Starting at the top line and ending at the last, restate the records exactly.

(Stored records)
# # #

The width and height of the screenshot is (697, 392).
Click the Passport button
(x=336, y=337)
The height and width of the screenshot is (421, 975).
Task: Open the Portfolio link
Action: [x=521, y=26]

# # #

■ **Task output**:
The width and height of the screenshot is (697, 392).
Click the Passport button
(x=336, y=337)
The height and width of the screenshot is (421, 975).
Task: Open the Portfolio link
Action: [x=521, y=26]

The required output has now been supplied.